It was a wild concept: a mother giving birth to a baby boy, and that very boy growing up and quite literally becoming her, just as she becomes her baby boy. It wasn't quite an Oedipus complex, but something else. Something somehow even more intimate. I was the very woman who had birthed me. Her history, her self, her …everything was now mine.

A part of me wondered if we would ever go back. I could imagine waking up every morning for months or years with these breasts, this belly, growing older in this body, finding new aches and pleasures, gaining and losing weight, letting the hair go gray. I saw myself ten, twenty years from now, the same blue bathing suit a little more faded, the same body but softened here, strengthened there, the same laugh lines but deeper, more earned.

I knew Mom was just trying to help me get more comfortable and blend in more. But I think my reaction made her uncomfortable, because she watched me hover in the mirror, turning this way and that, not with embarrassment but something more primal, distracting. That giggle wasn't a joke. It was pride, as obvious as a sunburn. Pink, raw, shameless.

And Mom—Peter—stood in the doorway, arms crossed, voice a shade too neutral as she said, "You gonna go out and actually swim, or just stand there flexing all day?"
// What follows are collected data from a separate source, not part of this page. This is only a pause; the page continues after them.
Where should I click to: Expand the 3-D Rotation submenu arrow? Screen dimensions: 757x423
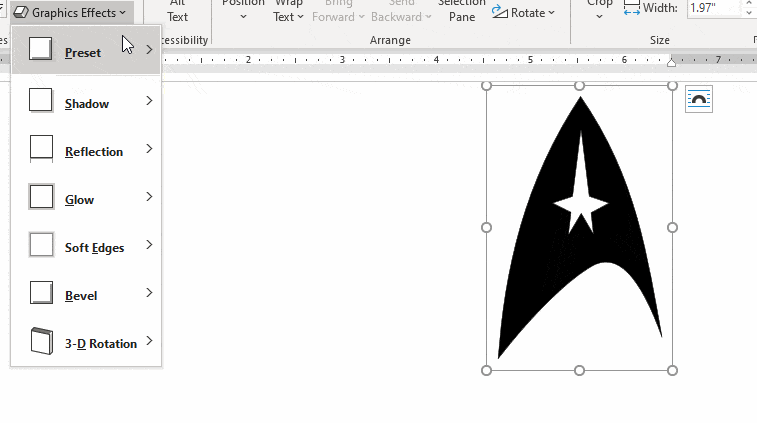pos(149,341)
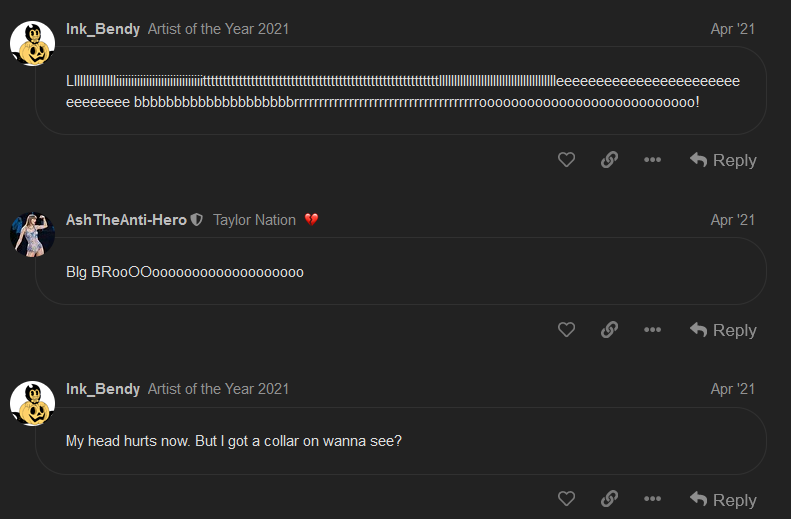Click the broken heart emoji after Taylor Nation
The width and height of the screenshot is (791, 519).
(x=311, y=220)
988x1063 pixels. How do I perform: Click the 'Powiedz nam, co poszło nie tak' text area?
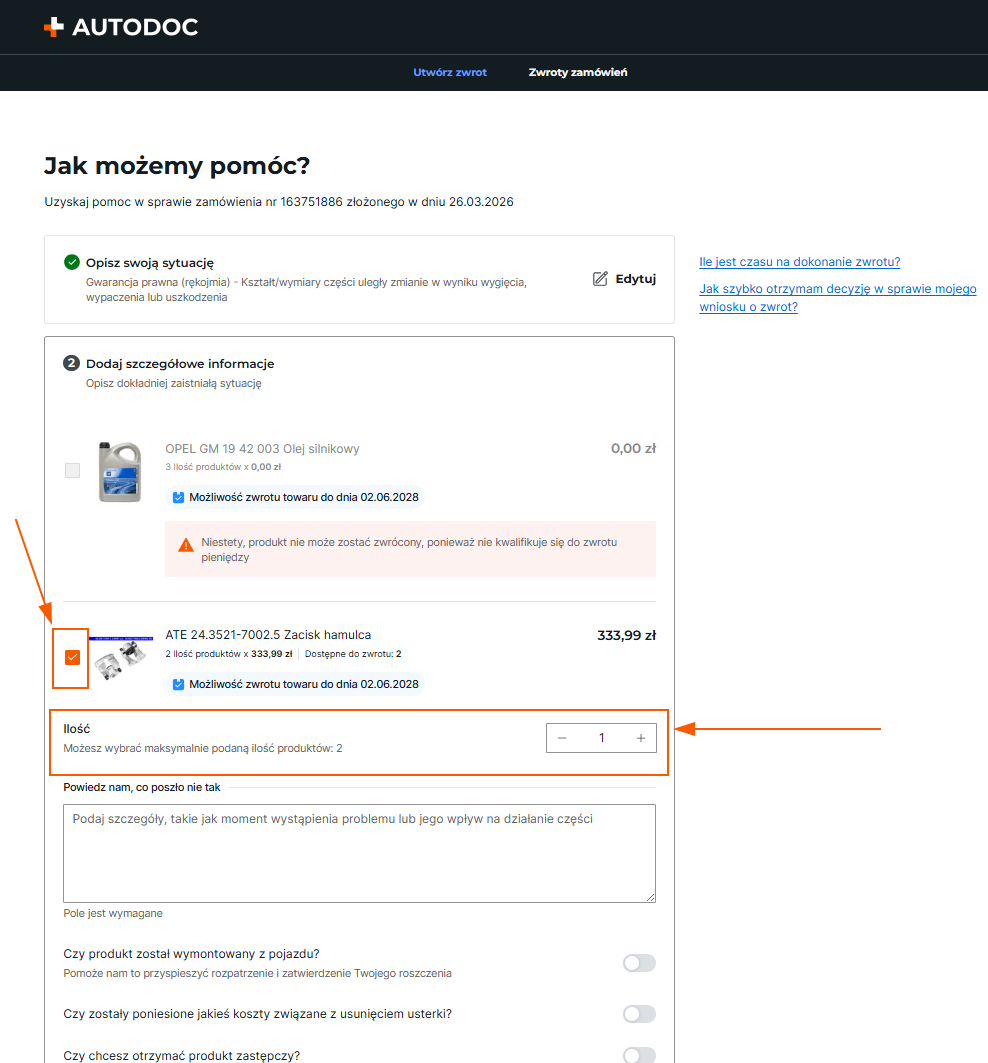tap(359, 854)
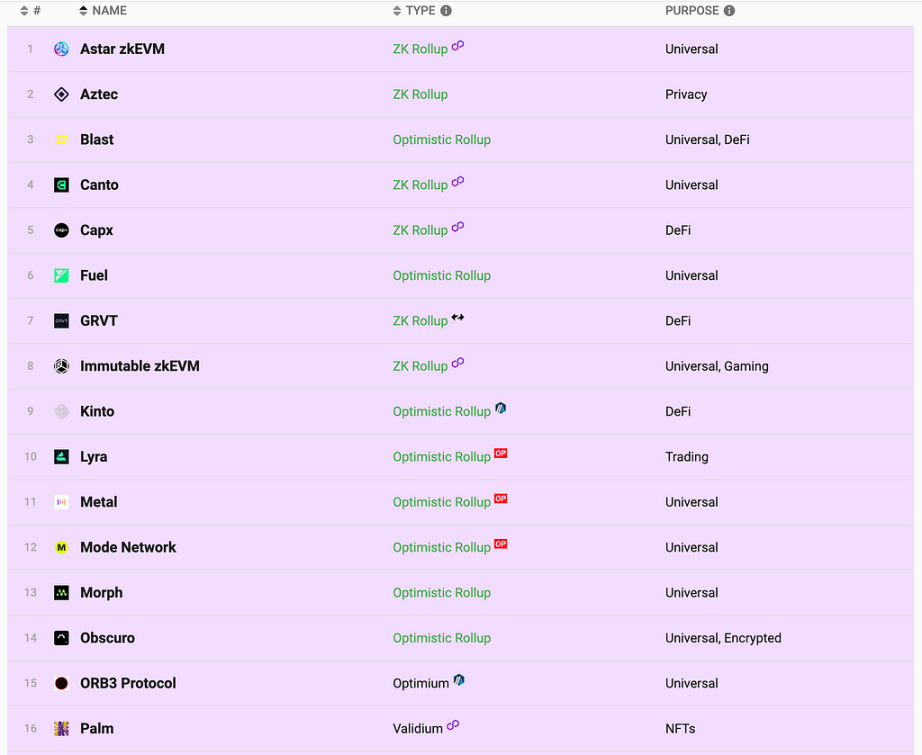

I shot her a look, then shrugged and tossed my hair back, which trailed a cool brush along my nape and somehow made the body stand even taller, "Maybe I just like the way it looks."

I didn't even try to modulate the affect; it came out wry and womanly, the kind of line I'd heard Mom toss off a dozen times to Dad or her friends. Now it came from my lips.

“Your father’s waiting outside.”

“You mean my husband?” I teased.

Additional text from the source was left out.